Farina Hassan (left) with NDP Leader Andrea Horwath at the campaign kickoff.

(Twitter)

Hassan says she plans to advocate for affordable housing, women’s rights, an end to racism/discrimination and gender inequality. She holds two bachelor’s degrees from York University, one in economics/business management, the other in human rights and equity, and a certificate in general management.

Michelle Angkasa hopes they can support the younger generation living in Mississauga—Erin Mills. As a student at the University of Waterloo and completing a bachelor’s degree in environmental studies, the green candidate wants to campaign for the preservation of nature.

“Michelle believes Ontario needs stronger, more collaborative voices in government that will advocate for intersectional and equitable change,” reads their website. “They strongly believe that an economically, socially and environmentally sustainable future for the province is possible, and that this election is the critical time to push for the bold action we need.”

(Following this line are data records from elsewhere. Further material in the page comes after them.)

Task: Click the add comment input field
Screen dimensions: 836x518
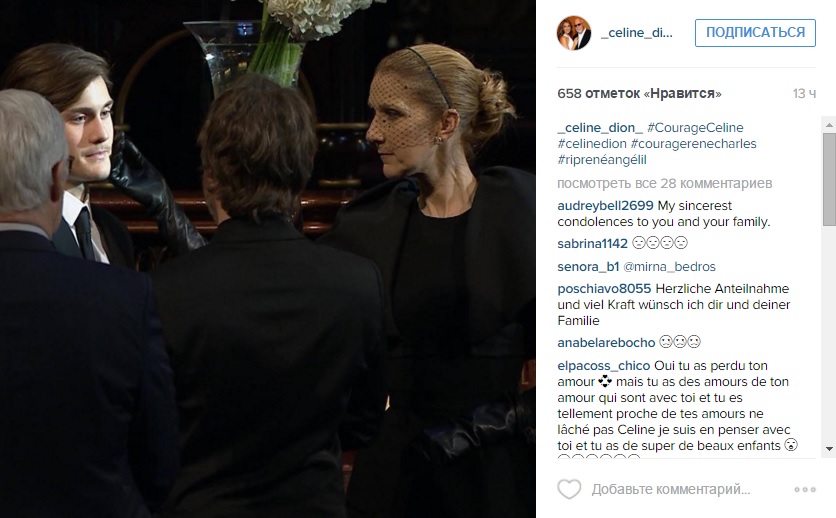Action: coord(671,489)
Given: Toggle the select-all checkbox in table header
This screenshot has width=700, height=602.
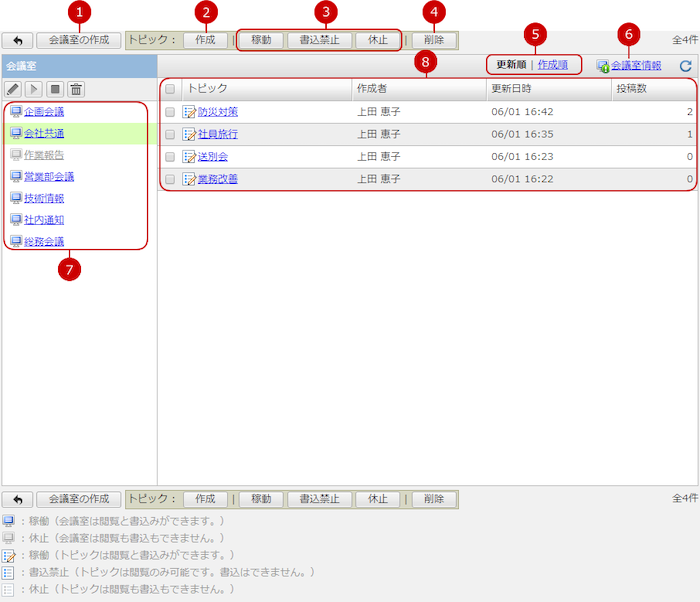Looking at the screenshot, I should (170, 89).
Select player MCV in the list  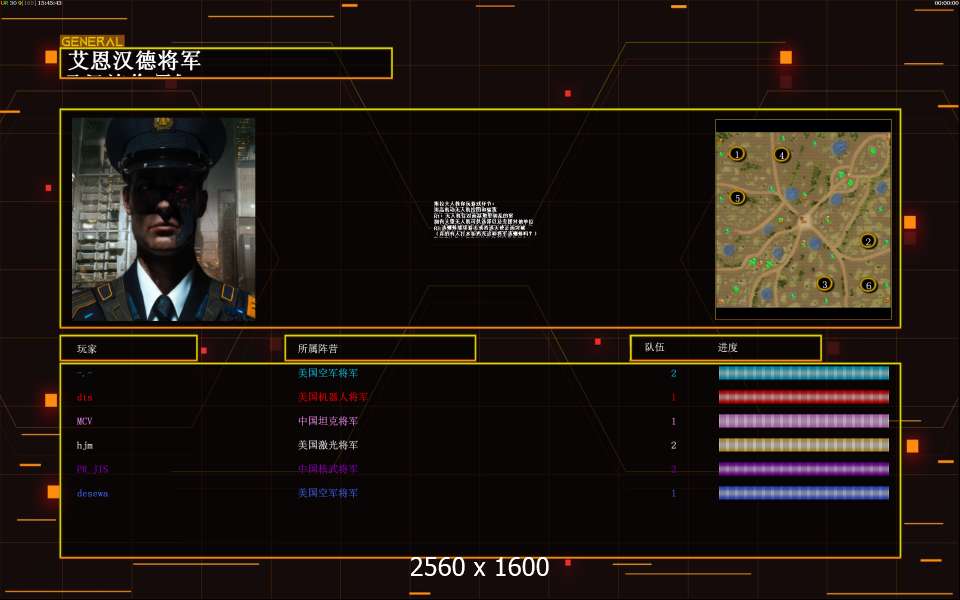click(85, 421)
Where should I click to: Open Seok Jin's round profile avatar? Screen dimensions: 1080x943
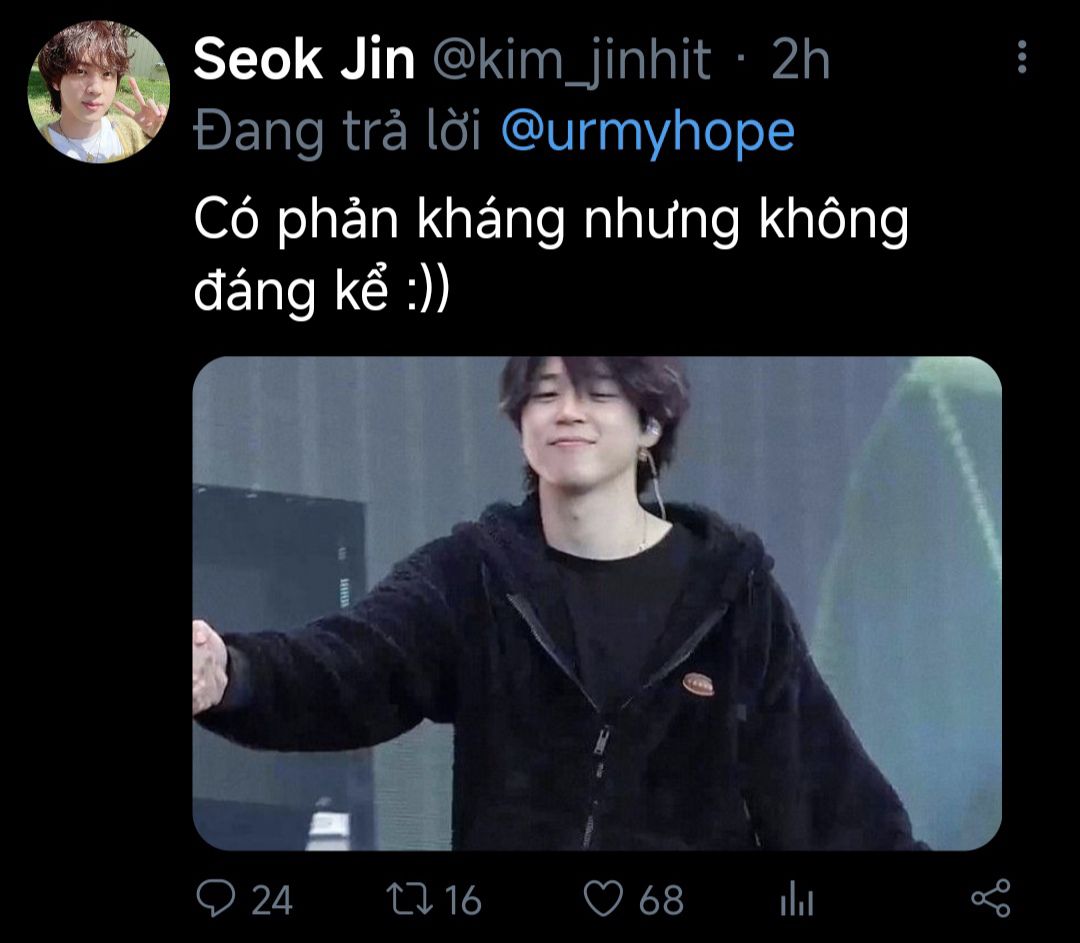[x=98, y=92]
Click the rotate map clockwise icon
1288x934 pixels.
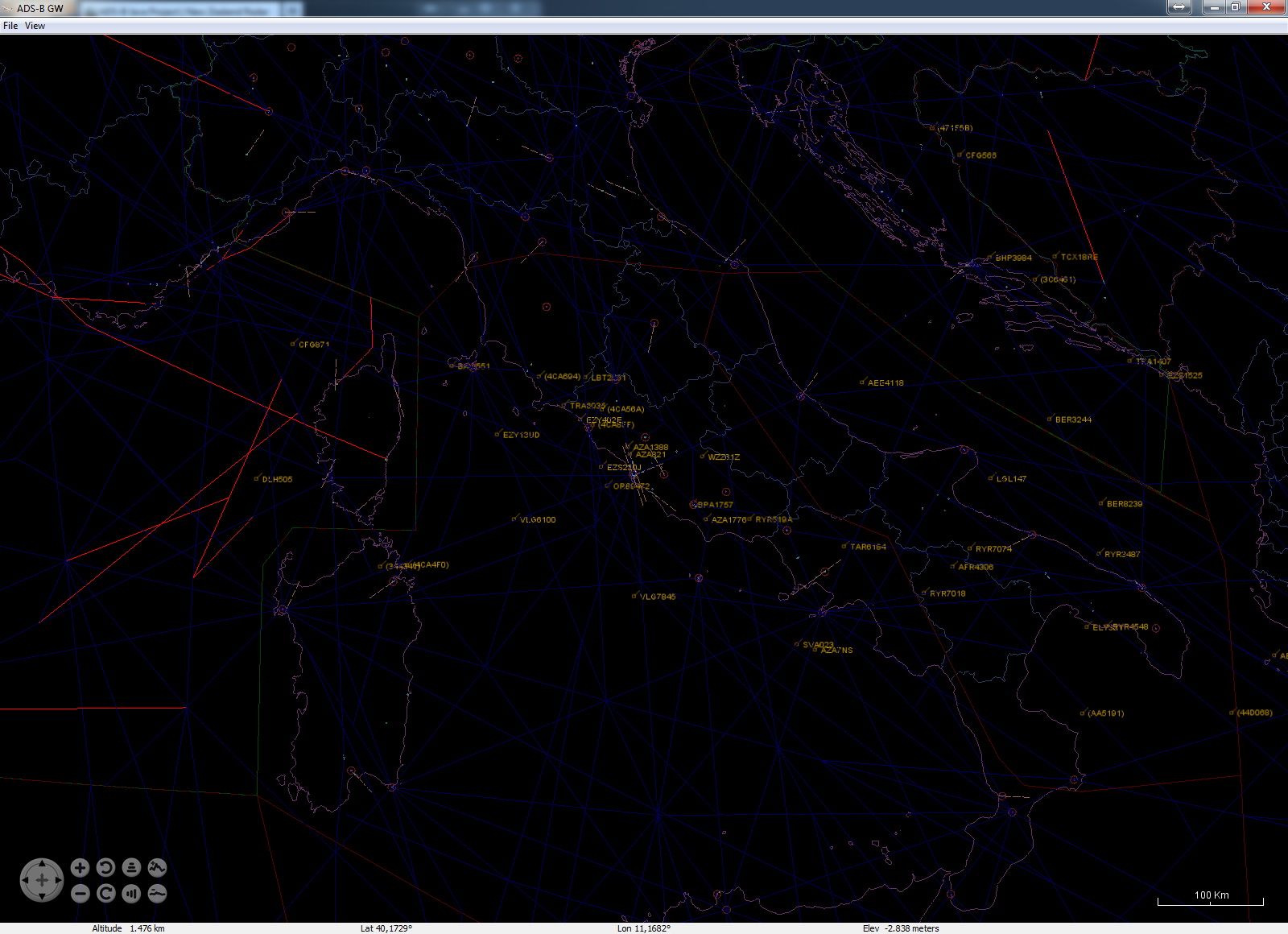(x=105, y=892)
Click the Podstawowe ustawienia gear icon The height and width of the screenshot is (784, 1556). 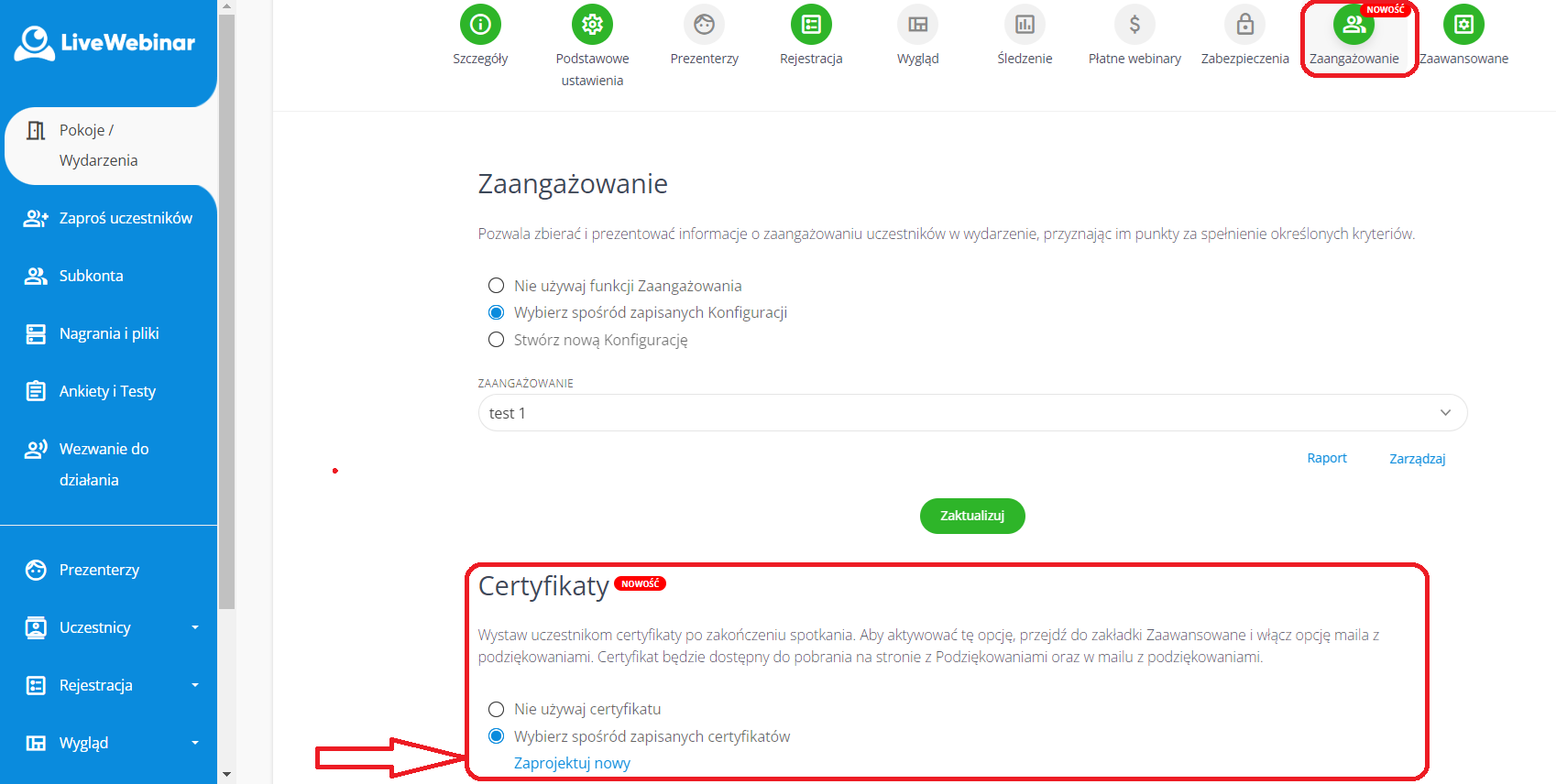pos(592,25)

As a student, Michelle Angkasa is part of the younger generation and hopes to make an impact with new ideas whose time has come.

(Ontario Greens)

Angkasa is a first-generation Chinese-Indonesian-Canadian raised in Mississauga and hopes his passion for youth rights advocacy and climate justice will serve voters well, if elected.

Currently, they are student engagement interns at Good & Well Inc., an investment firm, and previously served as University of Waterloo Environmental Ambassador, Peer Mentor and Campus Housing Residence Life Don. In 2021, they were policy interns at the Department of Children, Community and Social Services.

“From their years of organizing with youth-led groups like Our Time and Future Majority, Michelle knows that housing affordability, access to mental health care and the climate crisis are the pressing issues for young people. across Ontario – but progress toward real and lasting solutions has been slow and insufficient,” reads their website.

The Liberals’ Imran Mian hopes to regain his party’s seat.

Iman Mian (center/left) with former provincial deputy Charles Sousa at his campaign headquarters.

(Twitter)

“I will prioritize issues related to affordable housing, a publicly funded education system, quality health care, seniors and climate change,” reads its website. “With over 20 years of business and leadership experience, I understand the challenges our community faces and I am ready to fight on your behalf for a better, greener and more affordable future for all Ontarians.

He volunteered on the South Asian Advisory Council of the United Way of Peel Region as founding Co-Chair and Vice-Chair of the Family Services of Peel Board of Directors.

Prior to entering politics, he worked as Vice President of Growth at mobileLIVE Inc., a software development company, and was Senior Director of Commercial Sales at Info-Tech Research Group.